• Problem details
Please copy, with no word changed, only the run of lines that opens with the line containing "For every named target in this 282×2576" and closes with the last line below.

--- START ---

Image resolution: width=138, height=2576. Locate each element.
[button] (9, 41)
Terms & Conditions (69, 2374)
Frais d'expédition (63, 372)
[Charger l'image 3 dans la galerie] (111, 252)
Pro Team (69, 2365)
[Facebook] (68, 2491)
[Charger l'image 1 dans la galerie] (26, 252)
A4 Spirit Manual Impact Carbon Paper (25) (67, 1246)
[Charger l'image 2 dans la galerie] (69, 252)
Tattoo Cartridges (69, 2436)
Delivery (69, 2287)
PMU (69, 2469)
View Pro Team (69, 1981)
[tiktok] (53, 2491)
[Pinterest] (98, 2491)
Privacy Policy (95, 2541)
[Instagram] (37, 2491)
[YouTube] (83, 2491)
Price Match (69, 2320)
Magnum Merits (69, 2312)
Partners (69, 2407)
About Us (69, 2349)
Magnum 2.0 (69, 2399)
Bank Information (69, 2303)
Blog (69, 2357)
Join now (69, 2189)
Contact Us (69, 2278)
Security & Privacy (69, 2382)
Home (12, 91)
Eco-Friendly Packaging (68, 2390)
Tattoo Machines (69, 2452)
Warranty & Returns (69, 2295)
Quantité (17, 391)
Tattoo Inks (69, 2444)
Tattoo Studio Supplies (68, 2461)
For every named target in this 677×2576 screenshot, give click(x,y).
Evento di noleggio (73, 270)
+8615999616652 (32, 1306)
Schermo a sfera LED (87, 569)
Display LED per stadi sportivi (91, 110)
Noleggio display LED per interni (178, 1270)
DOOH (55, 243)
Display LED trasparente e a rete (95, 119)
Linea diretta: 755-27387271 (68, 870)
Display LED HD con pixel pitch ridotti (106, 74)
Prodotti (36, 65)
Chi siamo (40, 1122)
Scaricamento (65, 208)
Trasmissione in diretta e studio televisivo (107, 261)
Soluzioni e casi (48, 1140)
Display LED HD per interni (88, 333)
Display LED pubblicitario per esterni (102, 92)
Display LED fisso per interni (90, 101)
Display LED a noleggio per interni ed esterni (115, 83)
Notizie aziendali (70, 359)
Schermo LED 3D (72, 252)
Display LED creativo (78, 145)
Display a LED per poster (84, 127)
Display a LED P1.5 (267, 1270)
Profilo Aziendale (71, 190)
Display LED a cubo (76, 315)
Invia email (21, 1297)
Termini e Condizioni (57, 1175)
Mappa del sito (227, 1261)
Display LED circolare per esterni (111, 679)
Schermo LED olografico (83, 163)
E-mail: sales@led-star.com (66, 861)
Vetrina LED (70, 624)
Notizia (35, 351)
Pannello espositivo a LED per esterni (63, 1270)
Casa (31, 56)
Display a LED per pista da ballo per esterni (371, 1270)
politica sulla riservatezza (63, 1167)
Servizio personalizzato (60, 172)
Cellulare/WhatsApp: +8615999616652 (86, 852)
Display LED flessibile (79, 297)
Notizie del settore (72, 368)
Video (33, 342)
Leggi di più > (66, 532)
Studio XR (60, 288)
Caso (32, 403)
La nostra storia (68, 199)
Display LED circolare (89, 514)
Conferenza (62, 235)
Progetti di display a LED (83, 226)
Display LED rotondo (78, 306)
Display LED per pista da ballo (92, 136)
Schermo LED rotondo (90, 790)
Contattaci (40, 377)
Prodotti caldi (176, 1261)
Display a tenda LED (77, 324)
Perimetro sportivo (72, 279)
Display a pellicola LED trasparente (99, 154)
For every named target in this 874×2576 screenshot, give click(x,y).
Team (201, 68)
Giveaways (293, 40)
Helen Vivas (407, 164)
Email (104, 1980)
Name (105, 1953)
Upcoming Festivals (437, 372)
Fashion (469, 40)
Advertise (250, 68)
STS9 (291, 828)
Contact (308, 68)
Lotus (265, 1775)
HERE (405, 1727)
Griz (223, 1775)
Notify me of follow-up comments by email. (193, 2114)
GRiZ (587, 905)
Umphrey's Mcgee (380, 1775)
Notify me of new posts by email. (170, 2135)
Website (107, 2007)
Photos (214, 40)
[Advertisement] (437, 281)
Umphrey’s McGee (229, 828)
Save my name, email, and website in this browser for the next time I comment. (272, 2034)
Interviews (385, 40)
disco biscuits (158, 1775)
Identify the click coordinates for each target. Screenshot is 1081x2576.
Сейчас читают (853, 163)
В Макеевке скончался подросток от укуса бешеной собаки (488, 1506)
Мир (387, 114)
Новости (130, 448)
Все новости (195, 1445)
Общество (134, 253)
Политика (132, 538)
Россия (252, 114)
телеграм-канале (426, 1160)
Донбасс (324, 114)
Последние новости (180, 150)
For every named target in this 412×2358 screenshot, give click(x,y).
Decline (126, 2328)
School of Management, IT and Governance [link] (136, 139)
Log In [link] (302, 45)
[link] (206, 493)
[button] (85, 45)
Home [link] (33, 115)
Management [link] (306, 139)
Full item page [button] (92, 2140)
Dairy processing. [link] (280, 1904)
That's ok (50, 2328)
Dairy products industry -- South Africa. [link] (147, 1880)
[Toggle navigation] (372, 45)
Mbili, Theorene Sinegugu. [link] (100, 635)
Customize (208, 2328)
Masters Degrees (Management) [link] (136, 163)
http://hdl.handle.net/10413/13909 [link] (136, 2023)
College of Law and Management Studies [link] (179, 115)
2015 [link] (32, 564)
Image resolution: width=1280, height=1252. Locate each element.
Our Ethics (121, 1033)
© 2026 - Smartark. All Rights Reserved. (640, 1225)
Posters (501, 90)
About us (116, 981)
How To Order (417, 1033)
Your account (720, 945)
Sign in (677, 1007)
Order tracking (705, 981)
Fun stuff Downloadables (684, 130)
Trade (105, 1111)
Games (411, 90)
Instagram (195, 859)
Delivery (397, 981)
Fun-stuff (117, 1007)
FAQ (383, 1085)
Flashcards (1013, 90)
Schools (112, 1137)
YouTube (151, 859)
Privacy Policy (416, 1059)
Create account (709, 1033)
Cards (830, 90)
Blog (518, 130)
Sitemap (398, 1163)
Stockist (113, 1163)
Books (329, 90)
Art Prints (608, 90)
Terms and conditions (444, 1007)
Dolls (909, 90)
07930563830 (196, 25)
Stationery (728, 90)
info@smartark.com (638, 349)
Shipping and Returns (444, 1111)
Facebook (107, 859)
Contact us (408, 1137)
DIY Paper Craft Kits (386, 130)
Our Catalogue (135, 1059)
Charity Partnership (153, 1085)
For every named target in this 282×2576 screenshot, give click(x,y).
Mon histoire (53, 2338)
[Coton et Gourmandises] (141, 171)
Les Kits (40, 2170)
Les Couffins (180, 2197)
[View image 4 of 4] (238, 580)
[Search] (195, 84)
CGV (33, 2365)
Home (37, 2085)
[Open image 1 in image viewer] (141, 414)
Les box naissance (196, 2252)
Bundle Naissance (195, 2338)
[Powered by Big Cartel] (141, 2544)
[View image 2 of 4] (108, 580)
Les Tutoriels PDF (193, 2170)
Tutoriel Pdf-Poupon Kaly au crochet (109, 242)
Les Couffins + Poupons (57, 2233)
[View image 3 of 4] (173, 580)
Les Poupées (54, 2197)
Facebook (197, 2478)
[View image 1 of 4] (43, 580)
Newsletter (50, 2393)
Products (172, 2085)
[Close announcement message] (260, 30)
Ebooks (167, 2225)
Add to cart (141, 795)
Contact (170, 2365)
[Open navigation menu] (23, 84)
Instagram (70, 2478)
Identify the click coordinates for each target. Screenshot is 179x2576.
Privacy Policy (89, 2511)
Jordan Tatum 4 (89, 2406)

--- END ---

• Answer section
For every named target in this 282×2576 screenshot, give click(x,y).
Mon histoire (53, 2338)
[Coton et Gourmandises] (141, 171)
Les Kits (40, 2170)
Les Couffins (180, 2197)
[View image 4 of 4] (238, 580)
[Search] (195, 84)
CGV (33, 2365)
Home (37, 2085)
[Open image 1 in image viewer] (141, 414)
Les box naissance (196, 2252)
Bundle Naissance (195, 2338)
[Powered by Big Cartel] (141, 2544)
[View image 2 of 4] (108, 580)
Les Tutoriels PDF (193, 2170)
Tutoriel Pdf-Poupon Kaly au crochet (109, 242)
Les Couffins + Poupons (57, 2233)
[View image 3 of 4] (173, 580)
Les Poupées (54, 2197)
Facebook (197, 2478)
[View image 1 of 4] (43, 580)
Newsletter (50, 2393)
Products (172, 2085)
[Close announcement message] (260, 30)
Ebooks (167, 2225)
Add to cart (141, 795)
Contact (170, 2365)
[Open navigation menu] (23, 84)
Instagram (70, 2478)
Identify the click coordinates for each target. Screenshot is 179x2576.
Privacy Policy (89, 2511)
Jordan Tatum 4 (89, 2406)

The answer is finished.